**WHAT TO WORK ON:**
Copy the lines from the beginning through the one containing "Billecart-Salmon Rosé Elisabeth", changing "France" to "Spain" and keeping everything else as it is.

**GIVEN INFORMATION:**
---*---
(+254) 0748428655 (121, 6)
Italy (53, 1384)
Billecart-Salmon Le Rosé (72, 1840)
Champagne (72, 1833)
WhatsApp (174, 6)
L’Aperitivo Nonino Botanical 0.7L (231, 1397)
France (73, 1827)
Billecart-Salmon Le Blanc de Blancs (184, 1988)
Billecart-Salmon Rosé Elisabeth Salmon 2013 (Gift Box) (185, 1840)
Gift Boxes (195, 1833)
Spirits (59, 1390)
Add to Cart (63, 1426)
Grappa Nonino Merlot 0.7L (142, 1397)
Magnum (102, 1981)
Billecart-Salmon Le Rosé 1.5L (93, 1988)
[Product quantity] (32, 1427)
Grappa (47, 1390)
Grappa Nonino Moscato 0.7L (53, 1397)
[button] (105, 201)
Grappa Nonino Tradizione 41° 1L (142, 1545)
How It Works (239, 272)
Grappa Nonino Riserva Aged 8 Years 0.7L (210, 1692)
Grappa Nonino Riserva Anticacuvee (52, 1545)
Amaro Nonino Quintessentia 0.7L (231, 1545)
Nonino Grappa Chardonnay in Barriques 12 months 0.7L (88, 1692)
---*---
**RESULT OF THIS TASK:**
(+254) 0748428655 (121, 6)
Italy (53, 1384)
Billecart-Salmon Le Rosé (72, 1840)
Champagne (72, 1833)
WhatsApp (174, 6)
L’Aperitivo Nonino Botanical 0.7L (231, 1397)
Spain (73, 1827)
Billecart-Salmon Le Blanc de Blancs (184, 1988)
Billecart-Salmon Rosé Elisabeth Salmon 2013 (Gift Box) (185, 1840)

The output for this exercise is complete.